Kvarner Islands, Croatia
Getting around the well-developed and family-friendly Kvarner Islands of Croatia is cheap and easy; the most costly part will be getting to Croatia from the United States. Luckily, the island of Krk, which has a mile-long beach and a medieval walled center, also has both an airport and a port (in Rijeka), making it an ideal starting point. Even luckier, budget airline Norwegian flies direct to Rijeka from Oslo for as little as $67 each way in summer. The same airline also offers fares from New York City to Oslo starting at $456 each way in summer. From Rijeka, you can take the catamaran to the lush island of Rab, popular with divers, for around $10. From there you can take another catamaran to the island of Pag, famous for its nightlife, for under $2. A direct ferry from Pag back to Rijeka costs around $5. At Croatia Ferries you will find up-to-date ferry timetables.
Inland Sea, Japan
The slow-pace of life on the islands of Japan’s Inland Sea makes for a welcome break from the rush of Tokyo or Osaka.

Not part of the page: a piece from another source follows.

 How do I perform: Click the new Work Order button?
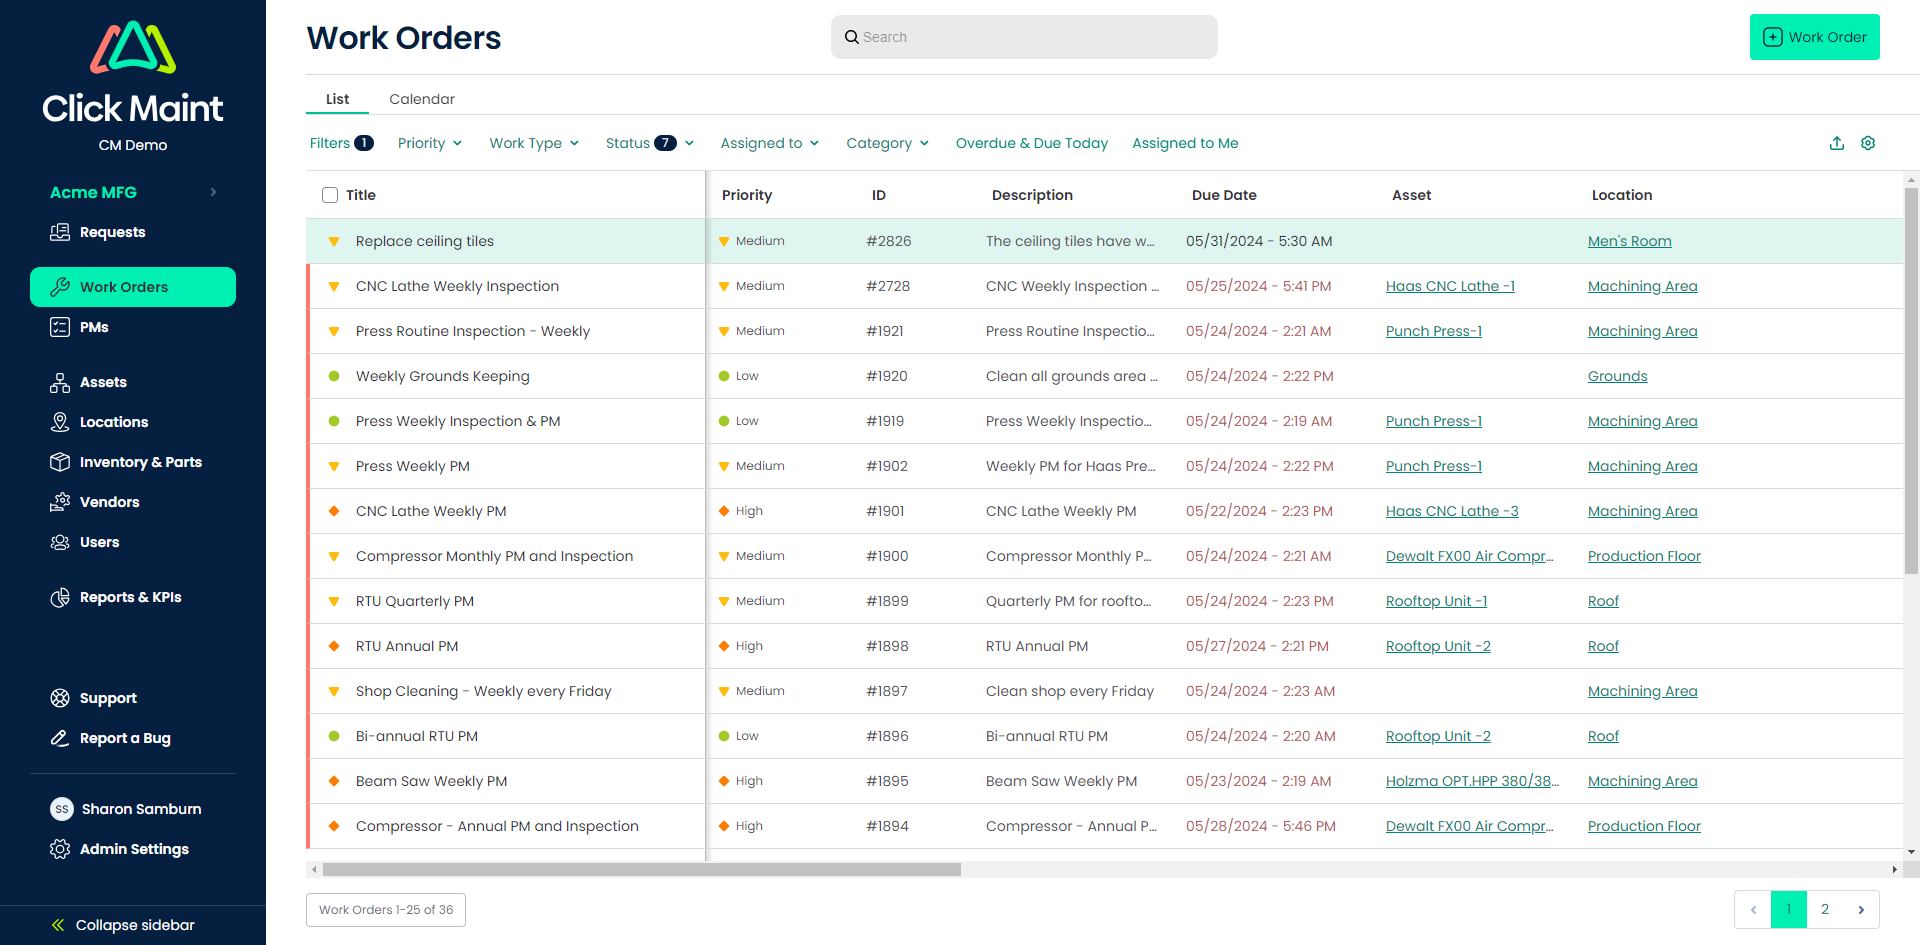click(1814, 37)
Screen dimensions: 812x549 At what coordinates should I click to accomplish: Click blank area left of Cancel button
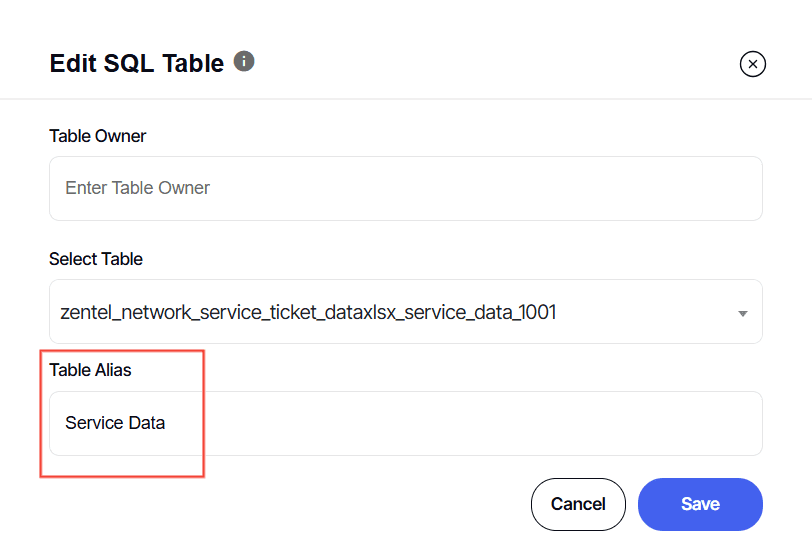click(x=300, y=504)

These small islands have, in recent years, been transformed from sleepy fishing villages to contemporary art centers. This is particularly true of Naoshima, Teshima, and Inujima, where you will find eclectic artwork by Japanese and foreign artists in museums, abandoned houses and in the open air. From Uno Port on the mainland, take a ferry to Naoshima for around $3. When you arrive on Naoshima, you can rent a bicycle from one of the stores at the ferry port and easily cycle around the whole island, stopping off at Chichu Art Museum to see works by James Turrell, Walter de Maria, and Claude Monet. You can also see the Art House Project, which turns abandoned houses into works of art, and the kitsch-filled Naoshima Bath “I♥湯” (the name uses the character for hot water, which is pronounced you) – a public bathhouse and art installation. From Naoshima’s Honmura Port, you can take a ferry to Ieura Port on Teshima ($6) and from there walk, cycle, or take a bus to the otherworldly Teshima Art Museum, which holds a single piece of art. A few of the ferries traveling from Naoshima to the tiny island of Inujima (home to another Art House Project) stop at Teshima on the way. The fare from Teshima is about $10 but be sure to check the timetable before you set out. The mainland guesthouse Uno Slope House keeps an updated timetable at its website.
Stockholm Archipelago, Sweden
The 24,000 islands of the Stockholm archipelago vary from densely populated suburbs, to completely uninhabited. The most popular are Grinda with its charming red-roofed tavern, and Finnhamn, where you can spend the night in a sea cabin or youth hostel. Hopping around the major islands is easy with ferries operated by Waxholmsbolaget, which caters both to errand-running locals as well as visitors. Waxholmsbolaget offers a special Island Hopping pass that’s valid for ferry travel around the archipelago. Compared to the normal ferry ticket prices, it presents very good value: $65 for five days of unlimited travel instead of $10-$22 for single one-way tickets .
Central Gulf Coast Thailand
Decades worth of backpackers making the trip from Ko Samui to Ko Pha-Ngan and Ko Tao have grooved a well-worn, and easy to follow, path across these lush Thai islands. Once you’ve had your fill of Ko Samui’s palm-fringed shoreline, take the ferry to Ko Pha-ngan ($9) for the waterfalls of Than Sadet-Ko Pha Ngan National Park and, if it’s your scene, full moon parties. From Ko Pha-ngan, it’s an $11 ferry to the divers’ paradise of Ko Tao. Numerous dive centers offer trips to sites around the island where you can see reef sharks, turtles, and stingrays. From Sairee Beach, you can rent a bicycle or motorcycle for getting around the island, or catch a ride on a longtail boat traveling between the beaches.